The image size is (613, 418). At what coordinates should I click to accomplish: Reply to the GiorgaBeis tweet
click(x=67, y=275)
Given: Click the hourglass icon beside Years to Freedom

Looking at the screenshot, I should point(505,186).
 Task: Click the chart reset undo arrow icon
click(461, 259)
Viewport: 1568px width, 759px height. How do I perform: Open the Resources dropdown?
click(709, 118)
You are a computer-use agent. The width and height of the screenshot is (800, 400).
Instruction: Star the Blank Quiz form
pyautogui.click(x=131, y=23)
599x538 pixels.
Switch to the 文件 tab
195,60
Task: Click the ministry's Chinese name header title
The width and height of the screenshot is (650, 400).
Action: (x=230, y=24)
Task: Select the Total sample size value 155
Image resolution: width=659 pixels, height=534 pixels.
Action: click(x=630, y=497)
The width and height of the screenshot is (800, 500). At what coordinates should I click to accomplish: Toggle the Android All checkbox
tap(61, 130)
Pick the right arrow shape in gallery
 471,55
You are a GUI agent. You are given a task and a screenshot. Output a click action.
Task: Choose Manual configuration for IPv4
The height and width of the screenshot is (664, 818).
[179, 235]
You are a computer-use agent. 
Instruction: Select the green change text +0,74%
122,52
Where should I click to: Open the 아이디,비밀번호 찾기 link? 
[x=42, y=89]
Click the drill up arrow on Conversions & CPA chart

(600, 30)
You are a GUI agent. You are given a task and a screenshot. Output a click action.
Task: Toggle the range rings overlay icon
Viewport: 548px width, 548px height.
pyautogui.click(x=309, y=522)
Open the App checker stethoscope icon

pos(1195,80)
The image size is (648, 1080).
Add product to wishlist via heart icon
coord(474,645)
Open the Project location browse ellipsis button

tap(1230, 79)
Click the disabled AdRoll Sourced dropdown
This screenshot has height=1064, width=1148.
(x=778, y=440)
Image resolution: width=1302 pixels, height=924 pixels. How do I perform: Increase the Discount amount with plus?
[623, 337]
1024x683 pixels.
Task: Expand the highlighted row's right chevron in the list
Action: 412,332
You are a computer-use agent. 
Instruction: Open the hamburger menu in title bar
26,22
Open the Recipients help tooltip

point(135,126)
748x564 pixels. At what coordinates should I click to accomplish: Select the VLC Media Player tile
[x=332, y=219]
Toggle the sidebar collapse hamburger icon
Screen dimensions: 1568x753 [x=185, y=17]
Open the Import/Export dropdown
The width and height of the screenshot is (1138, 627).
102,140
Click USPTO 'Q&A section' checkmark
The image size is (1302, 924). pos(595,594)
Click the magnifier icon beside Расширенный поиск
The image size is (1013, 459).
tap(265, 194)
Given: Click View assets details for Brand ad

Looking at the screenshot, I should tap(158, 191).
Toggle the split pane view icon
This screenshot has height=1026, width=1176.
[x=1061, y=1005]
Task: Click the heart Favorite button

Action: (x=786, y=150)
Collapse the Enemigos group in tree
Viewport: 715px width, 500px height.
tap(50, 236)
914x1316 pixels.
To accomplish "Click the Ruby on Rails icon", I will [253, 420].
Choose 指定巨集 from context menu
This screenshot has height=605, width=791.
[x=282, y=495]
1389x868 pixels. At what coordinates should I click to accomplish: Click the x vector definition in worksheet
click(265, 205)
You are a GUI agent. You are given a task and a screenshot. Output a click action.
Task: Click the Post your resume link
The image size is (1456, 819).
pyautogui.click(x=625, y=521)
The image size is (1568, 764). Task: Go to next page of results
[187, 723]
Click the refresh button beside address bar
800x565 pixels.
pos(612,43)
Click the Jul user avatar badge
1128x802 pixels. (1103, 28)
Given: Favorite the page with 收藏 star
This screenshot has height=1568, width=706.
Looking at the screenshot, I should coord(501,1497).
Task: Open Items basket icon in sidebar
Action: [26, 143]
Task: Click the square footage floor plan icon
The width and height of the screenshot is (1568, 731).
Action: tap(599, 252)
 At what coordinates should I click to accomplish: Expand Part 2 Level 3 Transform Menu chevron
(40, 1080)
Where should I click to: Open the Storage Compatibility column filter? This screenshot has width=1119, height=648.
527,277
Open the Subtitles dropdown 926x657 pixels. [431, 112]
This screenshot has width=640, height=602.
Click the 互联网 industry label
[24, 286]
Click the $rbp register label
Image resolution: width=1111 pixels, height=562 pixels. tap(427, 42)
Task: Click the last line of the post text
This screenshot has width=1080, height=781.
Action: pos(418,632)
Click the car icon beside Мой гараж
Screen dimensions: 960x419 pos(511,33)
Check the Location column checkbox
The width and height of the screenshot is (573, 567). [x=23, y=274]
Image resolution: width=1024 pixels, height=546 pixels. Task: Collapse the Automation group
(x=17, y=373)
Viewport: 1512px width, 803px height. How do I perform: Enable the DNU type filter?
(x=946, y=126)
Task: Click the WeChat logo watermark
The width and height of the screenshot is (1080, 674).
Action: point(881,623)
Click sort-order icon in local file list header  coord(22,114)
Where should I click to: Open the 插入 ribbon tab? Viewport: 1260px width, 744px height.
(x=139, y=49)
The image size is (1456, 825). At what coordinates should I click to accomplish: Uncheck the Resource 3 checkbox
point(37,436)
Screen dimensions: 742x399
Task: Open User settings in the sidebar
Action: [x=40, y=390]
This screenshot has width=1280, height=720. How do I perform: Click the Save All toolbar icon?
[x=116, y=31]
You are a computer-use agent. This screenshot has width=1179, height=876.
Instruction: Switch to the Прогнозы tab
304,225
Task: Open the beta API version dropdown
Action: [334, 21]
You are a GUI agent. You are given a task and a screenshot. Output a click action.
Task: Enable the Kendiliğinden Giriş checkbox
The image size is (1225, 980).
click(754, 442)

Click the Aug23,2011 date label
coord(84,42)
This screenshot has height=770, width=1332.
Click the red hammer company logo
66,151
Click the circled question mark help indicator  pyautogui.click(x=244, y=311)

—————

* Problem description
Show each line of the listing that holds the string "header".

* Written response
Task: Click the ministry's Chinese name header title
Click sort-order icon in local file list header  coord(22,114)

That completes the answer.